**Selected excerpt**
::::
3. Symmetric Key Encryption

Posted Sep 19, 2023 Updated Feb 26, 2024

By Sungchan Yi

10 min read

CPA Security

Secret keys are hard to manage and it would be efficient if we could use the same key multiple times. So we need a stronger notion of security, that the adversary is given several ciphertexts under the same key but the scheme is still secure.

We strengthen the adversary’s power, and assume that the adversary can obtain encryptions of any plaintext. This attack model is called chosen plaintext attack (CPA).

This notion can be formalized as a security game. The difference here is that we must guarantee security for multiple encryptions.

Definition. For a given cipher $\mathcal{E} = (E, D)$ defined over $(\mathcal{K}, \mathcal{M}, \mathcal{C})$ and given an adversary $\mathcal{A}$, define experiments 0 and 1.
::::
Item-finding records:
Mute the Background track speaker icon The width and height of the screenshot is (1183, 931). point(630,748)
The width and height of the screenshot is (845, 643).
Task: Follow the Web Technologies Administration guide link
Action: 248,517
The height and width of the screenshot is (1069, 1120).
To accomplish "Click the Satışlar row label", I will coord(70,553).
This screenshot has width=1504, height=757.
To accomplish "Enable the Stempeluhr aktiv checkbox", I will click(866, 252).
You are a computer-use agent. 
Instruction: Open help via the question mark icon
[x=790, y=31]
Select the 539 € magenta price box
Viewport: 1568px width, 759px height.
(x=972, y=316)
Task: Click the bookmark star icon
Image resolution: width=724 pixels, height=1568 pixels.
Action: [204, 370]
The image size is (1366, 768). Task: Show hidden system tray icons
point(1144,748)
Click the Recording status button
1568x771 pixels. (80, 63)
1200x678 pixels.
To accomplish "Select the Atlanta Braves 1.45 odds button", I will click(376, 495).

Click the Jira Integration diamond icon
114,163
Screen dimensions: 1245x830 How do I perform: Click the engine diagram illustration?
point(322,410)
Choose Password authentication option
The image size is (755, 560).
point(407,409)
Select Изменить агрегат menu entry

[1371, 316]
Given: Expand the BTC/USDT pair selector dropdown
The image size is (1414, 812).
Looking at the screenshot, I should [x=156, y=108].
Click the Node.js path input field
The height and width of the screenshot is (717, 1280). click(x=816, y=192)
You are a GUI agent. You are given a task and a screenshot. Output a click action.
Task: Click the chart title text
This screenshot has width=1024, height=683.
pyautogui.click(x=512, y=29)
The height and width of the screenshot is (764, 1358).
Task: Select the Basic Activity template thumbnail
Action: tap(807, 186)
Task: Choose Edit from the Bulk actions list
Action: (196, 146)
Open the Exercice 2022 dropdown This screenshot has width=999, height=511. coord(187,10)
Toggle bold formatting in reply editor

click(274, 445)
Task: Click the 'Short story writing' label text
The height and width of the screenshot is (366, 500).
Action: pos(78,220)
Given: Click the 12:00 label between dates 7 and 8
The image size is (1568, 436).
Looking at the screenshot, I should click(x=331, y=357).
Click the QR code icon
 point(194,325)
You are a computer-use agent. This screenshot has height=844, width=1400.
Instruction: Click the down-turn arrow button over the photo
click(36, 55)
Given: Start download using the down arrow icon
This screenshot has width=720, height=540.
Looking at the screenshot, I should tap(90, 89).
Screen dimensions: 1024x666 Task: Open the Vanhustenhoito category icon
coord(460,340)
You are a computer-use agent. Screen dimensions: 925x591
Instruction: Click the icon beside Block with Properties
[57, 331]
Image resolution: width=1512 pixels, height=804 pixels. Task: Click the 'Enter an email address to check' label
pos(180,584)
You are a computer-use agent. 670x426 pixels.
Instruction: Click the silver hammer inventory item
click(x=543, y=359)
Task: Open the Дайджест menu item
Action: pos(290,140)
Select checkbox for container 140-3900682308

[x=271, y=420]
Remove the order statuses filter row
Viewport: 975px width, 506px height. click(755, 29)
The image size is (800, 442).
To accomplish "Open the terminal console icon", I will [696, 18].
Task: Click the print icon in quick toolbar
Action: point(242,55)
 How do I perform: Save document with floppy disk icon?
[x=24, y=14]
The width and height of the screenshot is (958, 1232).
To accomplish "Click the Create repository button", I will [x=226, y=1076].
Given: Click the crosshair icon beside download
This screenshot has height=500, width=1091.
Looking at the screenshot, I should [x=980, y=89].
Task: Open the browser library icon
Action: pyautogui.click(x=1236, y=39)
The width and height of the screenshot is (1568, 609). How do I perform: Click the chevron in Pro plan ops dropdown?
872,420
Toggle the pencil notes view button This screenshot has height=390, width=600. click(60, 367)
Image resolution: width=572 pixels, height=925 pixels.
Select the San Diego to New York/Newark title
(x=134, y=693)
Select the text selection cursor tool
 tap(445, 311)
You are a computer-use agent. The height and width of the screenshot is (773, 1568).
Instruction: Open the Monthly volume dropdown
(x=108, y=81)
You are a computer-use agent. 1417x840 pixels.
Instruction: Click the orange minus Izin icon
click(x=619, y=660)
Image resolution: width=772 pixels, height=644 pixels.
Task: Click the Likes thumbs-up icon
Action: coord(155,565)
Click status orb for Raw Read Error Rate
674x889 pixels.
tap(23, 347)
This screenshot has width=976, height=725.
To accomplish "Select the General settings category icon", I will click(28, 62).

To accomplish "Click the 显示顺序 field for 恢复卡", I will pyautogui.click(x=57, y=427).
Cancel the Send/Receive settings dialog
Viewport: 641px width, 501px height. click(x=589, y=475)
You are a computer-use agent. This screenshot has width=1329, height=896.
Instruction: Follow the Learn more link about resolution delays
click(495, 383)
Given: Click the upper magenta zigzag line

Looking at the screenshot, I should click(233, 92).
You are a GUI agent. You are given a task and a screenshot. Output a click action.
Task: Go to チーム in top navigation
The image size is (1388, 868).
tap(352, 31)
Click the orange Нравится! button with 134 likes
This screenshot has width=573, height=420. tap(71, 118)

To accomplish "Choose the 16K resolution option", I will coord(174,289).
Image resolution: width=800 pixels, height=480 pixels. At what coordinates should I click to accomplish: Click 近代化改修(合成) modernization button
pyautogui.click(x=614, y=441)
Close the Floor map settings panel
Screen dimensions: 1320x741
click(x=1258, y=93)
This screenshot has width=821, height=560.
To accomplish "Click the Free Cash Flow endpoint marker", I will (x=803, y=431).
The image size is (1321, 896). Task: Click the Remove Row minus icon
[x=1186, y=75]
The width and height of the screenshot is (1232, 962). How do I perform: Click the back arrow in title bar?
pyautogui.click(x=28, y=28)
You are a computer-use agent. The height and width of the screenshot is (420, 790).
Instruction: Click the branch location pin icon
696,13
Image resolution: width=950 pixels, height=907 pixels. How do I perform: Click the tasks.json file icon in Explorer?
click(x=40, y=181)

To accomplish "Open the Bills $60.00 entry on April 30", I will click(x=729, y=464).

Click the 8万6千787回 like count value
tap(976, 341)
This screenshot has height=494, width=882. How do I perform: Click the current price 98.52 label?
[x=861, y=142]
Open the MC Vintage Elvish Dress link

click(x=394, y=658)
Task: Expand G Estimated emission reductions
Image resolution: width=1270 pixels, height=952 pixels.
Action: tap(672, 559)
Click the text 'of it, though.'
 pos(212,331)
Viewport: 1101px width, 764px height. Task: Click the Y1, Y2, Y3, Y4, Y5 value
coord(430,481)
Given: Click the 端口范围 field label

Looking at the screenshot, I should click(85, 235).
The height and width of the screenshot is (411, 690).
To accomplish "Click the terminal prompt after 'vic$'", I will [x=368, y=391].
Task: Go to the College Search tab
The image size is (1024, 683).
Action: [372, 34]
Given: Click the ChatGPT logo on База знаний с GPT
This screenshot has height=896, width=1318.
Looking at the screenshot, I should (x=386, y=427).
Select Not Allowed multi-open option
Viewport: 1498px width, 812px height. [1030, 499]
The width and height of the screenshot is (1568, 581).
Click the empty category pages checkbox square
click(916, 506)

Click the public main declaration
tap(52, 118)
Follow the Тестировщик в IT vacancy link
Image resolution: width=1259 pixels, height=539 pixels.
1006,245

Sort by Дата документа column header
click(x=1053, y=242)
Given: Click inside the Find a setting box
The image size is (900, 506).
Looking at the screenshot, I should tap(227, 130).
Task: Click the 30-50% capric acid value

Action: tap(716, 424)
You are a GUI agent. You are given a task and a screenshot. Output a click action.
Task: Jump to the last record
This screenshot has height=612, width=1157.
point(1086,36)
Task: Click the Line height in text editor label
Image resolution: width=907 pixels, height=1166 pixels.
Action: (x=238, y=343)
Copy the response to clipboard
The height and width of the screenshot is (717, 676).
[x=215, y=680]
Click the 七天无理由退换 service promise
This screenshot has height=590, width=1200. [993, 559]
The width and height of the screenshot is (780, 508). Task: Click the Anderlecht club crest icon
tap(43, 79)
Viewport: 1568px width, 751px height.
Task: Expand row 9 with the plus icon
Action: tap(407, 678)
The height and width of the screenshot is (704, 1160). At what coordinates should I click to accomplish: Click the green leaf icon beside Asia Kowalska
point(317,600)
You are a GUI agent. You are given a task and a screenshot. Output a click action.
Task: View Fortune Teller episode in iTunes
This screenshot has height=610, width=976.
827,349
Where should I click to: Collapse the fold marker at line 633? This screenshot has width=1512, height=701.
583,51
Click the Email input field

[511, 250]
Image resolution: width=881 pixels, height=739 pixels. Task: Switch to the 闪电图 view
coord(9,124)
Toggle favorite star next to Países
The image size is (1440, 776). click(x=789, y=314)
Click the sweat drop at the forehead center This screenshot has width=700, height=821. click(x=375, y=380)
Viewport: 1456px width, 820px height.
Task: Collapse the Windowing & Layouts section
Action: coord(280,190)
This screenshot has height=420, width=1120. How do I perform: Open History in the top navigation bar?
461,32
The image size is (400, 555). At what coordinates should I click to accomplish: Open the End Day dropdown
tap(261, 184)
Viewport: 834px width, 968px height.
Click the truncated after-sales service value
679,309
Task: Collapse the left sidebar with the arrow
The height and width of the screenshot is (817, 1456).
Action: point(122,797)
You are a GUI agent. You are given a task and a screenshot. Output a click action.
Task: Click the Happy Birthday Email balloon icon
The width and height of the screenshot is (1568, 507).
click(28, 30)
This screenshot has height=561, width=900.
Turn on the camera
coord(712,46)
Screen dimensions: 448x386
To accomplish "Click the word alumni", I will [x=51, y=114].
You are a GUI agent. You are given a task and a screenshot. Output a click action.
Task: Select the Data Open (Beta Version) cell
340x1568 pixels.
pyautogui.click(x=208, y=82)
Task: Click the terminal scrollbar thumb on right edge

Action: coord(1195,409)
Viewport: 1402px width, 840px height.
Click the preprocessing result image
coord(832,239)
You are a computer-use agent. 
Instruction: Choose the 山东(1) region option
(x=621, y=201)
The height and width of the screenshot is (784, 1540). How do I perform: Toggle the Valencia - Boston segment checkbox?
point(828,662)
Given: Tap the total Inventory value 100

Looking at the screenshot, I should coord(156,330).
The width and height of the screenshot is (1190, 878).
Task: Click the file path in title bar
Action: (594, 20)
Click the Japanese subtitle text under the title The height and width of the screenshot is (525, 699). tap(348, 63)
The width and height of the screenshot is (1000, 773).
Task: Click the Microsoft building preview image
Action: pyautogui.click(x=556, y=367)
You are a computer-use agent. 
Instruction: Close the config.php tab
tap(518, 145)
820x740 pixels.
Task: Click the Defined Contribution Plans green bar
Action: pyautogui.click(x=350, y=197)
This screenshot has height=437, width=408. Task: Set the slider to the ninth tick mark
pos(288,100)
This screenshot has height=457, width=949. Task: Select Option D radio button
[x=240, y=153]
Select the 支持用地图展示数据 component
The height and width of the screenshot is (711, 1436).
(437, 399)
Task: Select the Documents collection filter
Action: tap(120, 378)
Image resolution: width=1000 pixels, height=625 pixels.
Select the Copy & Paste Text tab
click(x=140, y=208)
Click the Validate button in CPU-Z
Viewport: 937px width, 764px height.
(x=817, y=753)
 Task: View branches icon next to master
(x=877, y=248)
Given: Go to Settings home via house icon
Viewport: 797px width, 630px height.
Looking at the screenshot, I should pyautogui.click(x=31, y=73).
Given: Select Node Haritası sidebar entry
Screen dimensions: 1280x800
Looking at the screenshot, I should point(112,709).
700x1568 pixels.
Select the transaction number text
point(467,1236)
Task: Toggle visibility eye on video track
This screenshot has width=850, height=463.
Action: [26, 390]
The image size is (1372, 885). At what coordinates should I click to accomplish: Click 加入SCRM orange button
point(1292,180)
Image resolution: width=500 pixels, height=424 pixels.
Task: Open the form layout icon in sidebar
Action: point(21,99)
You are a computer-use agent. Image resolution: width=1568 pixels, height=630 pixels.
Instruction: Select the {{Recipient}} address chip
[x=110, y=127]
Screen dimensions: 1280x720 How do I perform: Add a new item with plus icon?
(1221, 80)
::::
**Task directions**
Write the next part of the page on CPA security for symmetric key encryption, starting right after its last sentence.

**Response to the task**
Experiment $b$.
The challenger fixes a key $k \leftarrow \mathcal{K}$.
The adversary submits a sequence of queries to the challenger:
The $i$-th query is a pair of messages $m_{i, 0}, m_{i, 1} \in \mathcal{M}$ of the same length.
The challenger computes $c_i = E(k, m_{i, b})$ and sends $c_i$ to the adversary.
The adversary computes and outputs a bit $b’ \in \left\lbrace 0, 1 \right\rbrace$.
Let $W_b$ be the event that $\mathcal{A}$ outputs $1$ in experiment $b$. Then the CPA advantage with respect to $\mathcal{E}$ is defined as
\[\mathrm{Adv}_{\mathrm{CPA}}[\mathcal{A}, \mathcal{E}] = \left\lvert \Pr[W_0] - \Pr[W_1] \right\lvert\]
If the CPA advantage is negligible for all efficient adversaries $\mathcal{A}$, then the cipher $\mathcal{E}$ is semantically secure against chosen plaintext attack, or simply CPA secure.

The above security game is indeed a chosen plaintext attack since if the attacker sends two identical messages $(m, m)$ as a query, it can surely obtain an encryption of $m$.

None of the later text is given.